Capetonians can use more water - and pay less

Capetonians can now use a bit more water every day – and will pay around 25% less for it.

The slightly less stringent water restrictions kicked in on Monday as the combined level of supply dams reached 75.9% of storage capacity.

While the rocketing fuel price is making a dent in consumers' pockets, the cost of Cape Town water that escalated earlier this year when Day Zero was hovering just weeks away has now come down with the relaxing of water restrictions from Level 6 to Level 5.

ALSO READ: City of Cape Town relaxes water restrictions, tariffs to Level 5

Deputy Mayor Ian Neilson said Cape Town now had the lowest water usage levels in the country.

"Before the drought Cape Town was using 200 litres a person a day. Now it is down to 125 litres a person a day. That's the gross consumption, which includes all water use, including residential and industrial use and water lost to leaks.

"In comparison, Joburg uses between 300 to 350 litres a person a day," Neilson said.

SPECIAL REPORT: Water Crisis

Review expected in October

Neilson said the minor adjustments in the water restrictions, where residents can now use 70 litres per person a day instead of 50, were an interim measure until the City knows what the national Department of Water and Sanitation planned to do regarding water allocation for next year.

Because of the devastating three-year drought, the national department, which controls water allocations to all users in the country, including cities, towns, agriculture and industry, cut the water allocation to Cape Town in January by 45% and by 60% to agriculture.

The department has said it will review this at the end of October – the start of the dry summer months for the region.

Although most of the winter rainfall was lower than average this year, it was enough to raise the Cape Town supply dam level from a low of 20% in May to just over 75% this week.

"We're waiting to hear from the national department and we're hoping for a fairly major relaxing of water cuts," Neilson said.

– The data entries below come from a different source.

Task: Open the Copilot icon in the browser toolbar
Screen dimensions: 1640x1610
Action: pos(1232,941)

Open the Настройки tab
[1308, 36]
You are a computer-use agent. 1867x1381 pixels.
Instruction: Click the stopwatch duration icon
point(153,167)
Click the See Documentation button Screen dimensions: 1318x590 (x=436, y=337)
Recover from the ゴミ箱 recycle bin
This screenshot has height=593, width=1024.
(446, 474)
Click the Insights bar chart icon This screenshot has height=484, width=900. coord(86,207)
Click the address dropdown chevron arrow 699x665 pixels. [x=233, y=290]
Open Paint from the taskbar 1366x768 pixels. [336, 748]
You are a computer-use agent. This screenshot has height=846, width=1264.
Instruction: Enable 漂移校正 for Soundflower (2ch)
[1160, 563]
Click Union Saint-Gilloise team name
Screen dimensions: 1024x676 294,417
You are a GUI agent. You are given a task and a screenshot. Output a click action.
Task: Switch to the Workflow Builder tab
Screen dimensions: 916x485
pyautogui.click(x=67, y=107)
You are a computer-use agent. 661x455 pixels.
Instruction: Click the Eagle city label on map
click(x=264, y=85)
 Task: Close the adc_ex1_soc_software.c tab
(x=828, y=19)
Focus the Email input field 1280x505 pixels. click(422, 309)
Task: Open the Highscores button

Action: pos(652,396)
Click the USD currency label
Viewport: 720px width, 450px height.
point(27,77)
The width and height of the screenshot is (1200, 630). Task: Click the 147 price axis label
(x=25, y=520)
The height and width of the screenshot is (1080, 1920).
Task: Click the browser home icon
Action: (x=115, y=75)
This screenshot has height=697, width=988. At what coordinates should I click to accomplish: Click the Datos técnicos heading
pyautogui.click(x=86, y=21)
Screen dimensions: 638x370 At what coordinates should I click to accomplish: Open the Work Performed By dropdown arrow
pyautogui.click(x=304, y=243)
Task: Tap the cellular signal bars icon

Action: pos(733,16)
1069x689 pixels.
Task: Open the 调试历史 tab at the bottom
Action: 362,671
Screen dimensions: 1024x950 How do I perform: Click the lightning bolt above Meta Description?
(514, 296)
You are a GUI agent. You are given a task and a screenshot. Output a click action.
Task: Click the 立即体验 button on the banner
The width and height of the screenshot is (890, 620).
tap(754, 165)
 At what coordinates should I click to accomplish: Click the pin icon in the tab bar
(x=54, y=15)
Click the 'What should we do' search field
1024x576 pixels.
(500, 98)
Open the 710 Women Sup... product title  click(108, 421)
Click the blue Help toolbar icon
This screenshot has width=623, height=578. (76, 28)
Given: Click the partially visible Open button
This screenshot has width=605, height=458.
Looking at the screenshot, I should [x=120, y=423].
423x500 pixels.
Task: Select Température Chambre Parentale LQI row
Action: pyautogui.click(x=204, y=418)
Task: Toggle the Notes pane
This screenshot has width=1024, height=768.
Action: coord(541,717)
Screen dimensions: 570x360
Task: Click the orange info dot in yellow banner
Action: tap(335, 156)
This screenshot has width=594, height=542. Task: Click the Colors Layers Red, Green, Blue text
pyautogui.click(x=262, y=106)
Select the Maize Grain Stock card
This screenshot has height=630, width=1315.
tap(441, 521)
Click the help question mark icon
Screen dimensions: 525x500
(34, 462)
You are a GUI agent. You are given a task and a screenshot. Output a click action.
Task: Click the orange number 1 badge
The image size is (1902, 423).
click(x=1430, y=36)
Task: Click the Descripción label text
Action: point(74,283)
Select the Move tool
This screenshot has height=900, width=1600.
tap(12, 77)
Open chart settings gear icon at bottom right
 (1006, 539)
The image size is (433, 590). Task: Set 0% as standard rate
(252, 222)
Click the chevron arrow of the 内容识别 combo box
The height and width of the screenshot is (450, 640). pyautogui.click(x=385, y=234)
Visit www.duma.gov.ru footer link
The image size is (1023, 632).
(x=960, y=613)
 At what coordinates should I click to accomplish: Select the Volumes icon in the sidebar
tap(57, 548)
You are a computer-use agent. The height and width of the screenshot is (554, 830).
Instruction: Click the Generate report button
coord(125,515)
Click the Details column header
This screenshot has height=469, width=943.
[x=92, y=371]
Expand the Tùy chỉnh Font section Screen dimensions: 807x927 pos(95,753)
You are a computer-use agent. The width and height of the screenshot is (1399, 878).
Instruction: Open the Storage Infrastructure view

Although the Department of Water and Sanitation's instruction to Cape Town to cut its water consumption by 45% has not changed, the municipality was able to ease its water restrictions from Monday – and still stay within the 45% cut – as the supply dams had filled to three quarters full during the winter months.

Focus on consumption patterns

Most have welcomed the easing of restrictions, but some have criticised it as sending a signal to residents that they can go back to their old higher consumption levels.

Neilson said that possibility was one of the unknowns.

"Our experience from the past has shown that the bounce-back to old ways is generally slow, it takes about five years to get back to old consumption levels.

"More recently in July, with the announcement that there would be no Day Zero, some people said we should never have done that because people would up their water usage – but it never happened."

READ MORE: Cape Town dam levels rise, but too soon to relax

However, with the lower water tariffs, Neilson said consumption patterns may shift.

Water tariffs vary according to how much consumers use: the more you use, the higher the tariff.

Tariff cuts controversy

From Monday, commercial and industrial tariffs came down by 18% from R45.75 a kilolitre to R37.50/kl, and restrictions were eased from a 45% cut to 40%.

Residential consumers who use up to 6 kilolitres a month will pay R21.19 per kilolitre – a 26.6% decrease from R28.90/kl.

Consumers who use between 6 and 10 kilolitres a month will now pay R34.43 per kilolitre – a 25% decrease from R46.

A controversial move is the big percentage cuts in tariffs to big water consumers.

Those who use between 10 and 35 kilolitres will get a 56% cut from R120.27/kl to R52.39, while those who use above 35 kilolitres will have a 70% drop from R1000/kl to R300/kl.

ALSO READ: Cape Town's water plan is too narrow, says expert - advises long term plan

Councillor Xanthea Limberg, mayoral committee member for water and sanitation, defended the move, saying few households in the city were likely to use such large amounts of water.

If they did, the City would immediately tell them to cut consumption, and if they failed to do so, the City would fit a "trickler" to their water supply that cuts the amount of water they can get on their property.

"The argument that higher water users are getting more relief is not accurate as prices in the higher steps of the tariff are in practice just one of the City's deterrents to high water use, and negligence by home owners in terms of leaks, with Level 5 being a less severe deterrent," Limberg said.

Environmentalist Patrick Dowling does not buy that argument.

"The fact that City dams are 75% of capacity is hardly a reason for advertising such large tariff reductions for real or hypothetical high-end users, as this creates the impression first, that we have sufficient supplies for more self-indulgent use, and second, that the primary criterion is ability to pay for water – not really careful use," Dowling said.

*The City of Cape Town was told by national government on Monday that it would be getting R553m in drought relief that will be used for the City's groundwater augmentation projects.